====== PROVIDED RECORDS
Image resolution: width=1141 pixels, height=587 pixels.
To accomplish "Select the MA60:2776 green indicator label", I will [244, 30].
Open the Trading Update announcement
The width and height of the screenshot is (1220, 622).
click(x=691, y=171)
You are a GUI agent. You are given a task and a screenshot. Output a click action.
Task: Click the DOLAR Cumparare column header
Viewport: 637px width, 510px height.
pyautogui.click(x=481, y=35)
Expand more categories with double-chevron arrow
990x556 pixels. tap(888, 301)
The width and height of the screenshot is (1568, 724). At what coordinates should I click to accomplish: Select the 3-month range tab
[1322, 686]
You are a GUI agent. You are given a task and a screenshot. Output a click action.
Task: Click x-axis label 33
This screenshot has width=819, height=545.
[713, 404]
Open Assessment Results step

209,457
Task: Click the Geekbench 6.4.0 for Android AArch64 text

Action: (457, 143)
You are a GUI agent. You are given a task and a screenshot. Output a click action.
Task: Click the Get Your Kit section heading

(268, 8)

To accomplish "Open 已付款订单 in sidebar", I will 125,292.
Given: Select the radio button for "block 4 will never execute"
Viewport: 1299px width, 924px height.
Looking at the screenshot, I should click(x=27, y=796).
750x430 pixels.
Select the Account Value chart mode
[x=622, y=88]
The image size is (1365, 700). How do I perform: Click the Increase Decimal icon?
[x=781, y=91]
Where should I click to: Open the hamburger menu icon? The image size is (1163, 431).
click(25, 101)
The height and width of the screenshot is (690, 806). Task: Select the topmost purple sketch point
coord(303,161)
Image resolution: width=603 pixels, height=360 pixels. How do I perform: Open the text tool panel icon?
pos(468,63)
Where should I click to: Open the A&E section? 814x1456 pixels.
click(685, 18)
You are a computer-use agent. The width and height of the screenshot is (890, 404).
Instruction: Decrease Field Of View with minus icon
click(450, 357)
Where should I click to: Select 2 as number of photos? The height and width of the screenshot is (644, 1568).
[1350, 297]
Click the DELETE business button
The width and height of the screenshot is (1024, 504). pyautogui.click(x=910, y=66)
============
Copy the entries word for word, starting at the line that contains "Image resolution: width=603" and ending with the last line of the entries.

Image resolution: width=603 pixels, height=360 pixels. How do I perform: Open the text tool panel icon?
pos(468,63)
Where should I click to: Open the A&E section? 814x1456 pixels.
click(685, 18)
You are a computer-use agent. The width and height of the screenshot is (890, 404).
Instruction: Decrease Field Of View with minus icon
click(450, 357)
Where should I click to: Select 2 as number of photos? The height and width of the screenshot is (644, 1568).
[1350, 297]
Click the DELETE business button
The width and height of the screenshot is (1024, 504). pyautogui.click(x=910, y=66)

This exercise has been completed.